Dank des Ölbooms blickt Russland selbstbewusster in die Zukunft. Die Wirtschaft hat sich erholt. Das Wachstum zog an, die Zahlungsbilanz befindet sich im Plus, und die russischen Aktienmärkte legten im Jahr 2001 gegen den internationalen Trend um 50 Prozent zu. Gewiss drücken nach wie vor die Auslandsschulden von 145 Milliarden Dollar. Doch auch hier wird ein Silberstreif am Horizont sichtbar. Gerade erst versammelten sich westliche Bankiers in Moskau zu einem wahrlich historischen Ereignis - Russland zahlt eine fünf Jahre alte internationale Anleihe in Höhe von einer Milliarde Dollar zurück. Laut Kaspar Bartholdy, Analyst von Credit Suisse First Boston und Emerging-Markets-Spezialist, ein "Meilenstein auf dem Weg zu größerer Kreditwürdigkeit". Es passt ins Bild, dass davon als Erste russische Ölkonzerne profitieren, die nun verstärkt im Balkan wie im kaspischen Raum investieren.

Putin profitiert vom Krieg Die Konfrontation mit der Opec fügt sich nahtlos ein in Wladimir Putins Strategie. Gestärkt durch die größere soziale wie politische Stabilität in seinem Lande, zählt der russische Präsident bereits jetzt zu den Gewinnern des Krieges gegen den Terror. Die Vereinigten Staaten, als Schutzmacht und strategischer Partner bislang vorrangig um Stabilität und Wohlergehen des Hauses Saud besorgt, haben einen intensiven Flirt mit der drittgrößten Ölmacht der Welt begonnen. Die Prioritäten der westlichen Supermacht haben sich seit dem 11. September verschoben. Washington sorgt sich stärker als zuvor über die Abhängigkeit vom "feindlichen Öl" im arabischen Wüstensand.

Eine Schwächung des Einflusses der Opec und damit insbesondere der fünf islamischen Ölproduzenten am Golf liegt durchaus im Interesse des Westens.

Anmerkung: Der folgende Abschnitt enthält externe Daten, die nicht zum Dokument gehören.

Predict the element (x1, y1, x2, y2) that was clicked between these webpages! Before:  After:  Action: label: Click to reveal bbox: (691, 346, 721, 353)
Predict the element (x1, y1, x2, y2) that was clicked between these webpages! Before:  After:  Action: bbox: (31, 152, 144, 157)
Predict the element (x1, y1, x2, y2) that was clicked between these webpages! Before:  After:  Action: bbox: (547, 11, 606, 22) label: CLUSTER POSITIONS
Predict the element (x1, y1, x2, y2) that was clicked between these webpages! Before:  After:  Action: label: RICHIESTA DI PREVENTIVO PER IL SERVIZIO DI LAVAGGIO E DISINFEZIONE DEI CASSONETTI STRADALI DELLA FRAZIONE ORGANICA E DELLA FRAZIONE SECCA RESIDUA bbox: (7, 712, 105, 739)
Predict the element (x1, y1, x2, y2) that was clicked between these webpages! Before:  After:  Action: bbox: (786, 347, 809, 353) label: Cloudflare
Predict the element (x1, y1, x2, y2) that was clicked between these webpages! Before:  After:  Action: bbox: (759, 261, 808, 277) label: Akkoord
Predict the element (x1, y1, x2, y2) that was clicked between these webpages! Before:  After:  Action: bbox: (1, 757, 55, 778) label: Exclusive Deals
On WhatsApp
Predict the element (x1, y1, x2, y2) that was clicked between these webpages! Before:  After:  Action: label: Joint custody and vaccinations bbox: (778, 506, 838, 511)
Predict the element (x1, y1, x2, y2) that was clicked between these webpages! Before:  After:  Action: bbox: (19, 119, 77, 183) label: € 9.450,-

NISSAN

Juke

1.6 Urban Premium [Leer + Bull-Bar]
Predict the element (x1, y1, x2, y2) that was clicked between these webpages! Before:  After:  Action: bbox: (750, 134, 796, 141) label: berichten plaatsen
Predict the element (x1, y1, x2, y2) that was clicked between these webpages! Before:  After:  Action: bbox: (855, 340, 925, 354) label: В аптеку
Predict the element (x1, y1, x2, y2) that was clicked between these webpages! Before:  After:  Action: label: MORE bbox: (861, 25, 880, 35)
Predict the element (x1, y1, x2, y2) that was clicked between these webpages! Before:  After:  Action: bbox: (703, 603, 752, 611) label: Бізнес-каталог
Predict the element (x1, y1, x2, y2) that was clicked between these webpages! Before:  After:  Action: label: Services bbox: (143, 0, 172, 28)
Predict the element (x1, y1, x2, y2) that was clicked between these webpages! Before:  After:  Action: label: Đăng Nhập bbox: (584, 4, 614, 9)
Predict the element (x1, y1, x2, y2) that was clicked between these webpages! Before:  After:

Man mag nicht länger allzu sehr am Tropf der Scheichs hängen. Das ist ein wichtiger Grund dafür, eine neue strategische Partnerschaft mit Russland anzustreben. In Washington spricht derzeit niemand mehr davon, die riesigen kaspischen Öl- und Erdgasfelder durch neue Pipelines anzubinden, die durch Afghanistan führen würden - ein Plan, der noch vor 12 Monaten sogar mit den Taliban erörtert wurde und den allen voran Dick Cheney als Chief Executive von Haliburton International, einem amerikanischen Öl- und Konstruktionskonzern, energisch verfolgt hatte. In einer Rede vor dem Catoinstitut in 1998 hatte er die Begründung geliefert. Gott habe es nicht für nötig befunden, Öl und Gas nur dort in den Boden zu tun, wo es demokratische Regime gebe, die Amerika freundlich gesinnt seien. "We go where the business is." Nun dürften die Ressourcen des neuen geopolitischen Brennpunktes im kaspischen Raum durch Röhren fließen, die durch Russland und den Kaukasus gelegt werden.